» Given records
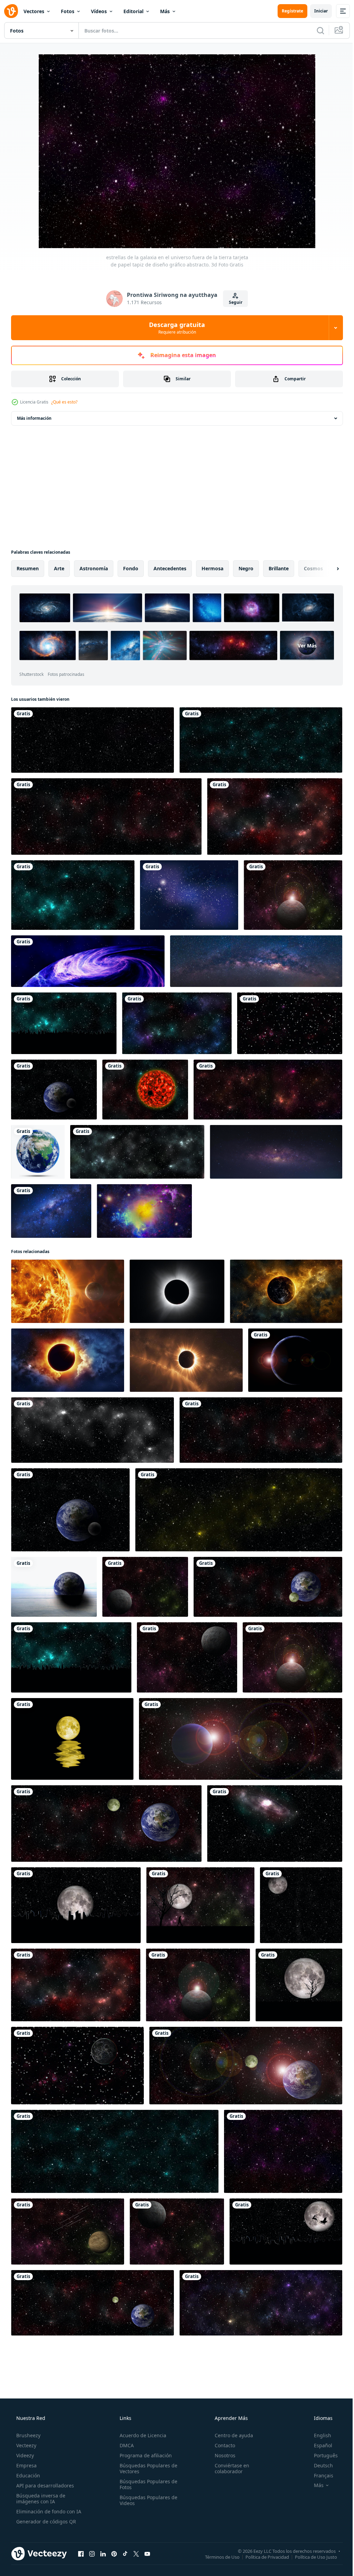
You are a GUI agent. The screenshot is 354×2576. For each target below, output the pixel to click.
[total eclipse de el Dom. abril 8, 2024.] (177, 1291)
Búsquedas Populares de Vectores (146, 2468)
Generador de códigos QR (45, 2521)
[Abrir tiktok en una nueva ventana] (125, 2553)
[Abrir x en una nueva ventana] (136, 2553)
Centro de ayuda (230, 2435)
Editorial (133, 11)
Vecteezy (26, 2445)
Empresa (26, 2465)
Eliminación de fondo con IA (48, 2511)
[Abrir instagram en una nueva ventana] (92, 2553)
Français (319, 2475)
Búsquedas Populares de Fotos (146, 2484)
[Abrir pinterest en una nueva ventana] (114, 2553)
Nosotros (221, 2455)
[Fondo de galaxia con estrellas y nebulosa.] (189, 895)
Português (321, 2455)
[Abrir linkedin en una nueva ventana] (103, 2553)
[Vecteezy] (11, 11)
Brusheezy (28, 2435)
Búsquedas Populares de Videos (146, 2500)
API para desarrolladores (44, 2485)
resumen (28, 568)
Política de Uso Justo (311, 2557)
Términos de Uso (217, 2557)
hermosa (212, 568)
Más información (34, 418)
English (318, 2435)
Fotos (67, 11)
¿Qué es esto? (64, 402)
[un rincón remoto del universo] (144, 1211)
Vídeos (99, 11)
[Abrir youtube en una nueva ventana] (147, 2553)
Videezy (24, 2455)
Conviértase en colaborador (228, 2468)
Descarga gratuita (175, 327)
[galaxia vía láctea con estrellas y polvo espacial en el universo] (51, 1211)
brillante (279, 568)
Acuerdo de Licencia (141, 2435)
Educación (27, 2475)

» Brief
The range runs from the line above containing "[Abrir instagram en" to the line containing "Política de Uso Justo (311, 2557)", inclusive. Restate those lines word for word and no others.

» Answer to this problem
[Abrir instagram en una nueva ventana] (92, 2553)
Français (319, 2475)
Búsquedas Populares de Fotos (146, 2484)
[Abrir pinterest en una nueva ventana] (114, 2553)
Nosotros (221, 2455)
[Fondo de galaxia con estrellas y nebulosa.] (189, 895)
Português (321, 2455)
[Abrir linkedin en una nueva ventana] (103, 2553)
[Vecteezy] (11, 11)
Brusheezy (28, 2435)
Búsquedas Populares de Videos (146, 2500)
API para desarrolladores (44, 2485)
resumen (28, 568)
Política de Uso Justo (311, 2557)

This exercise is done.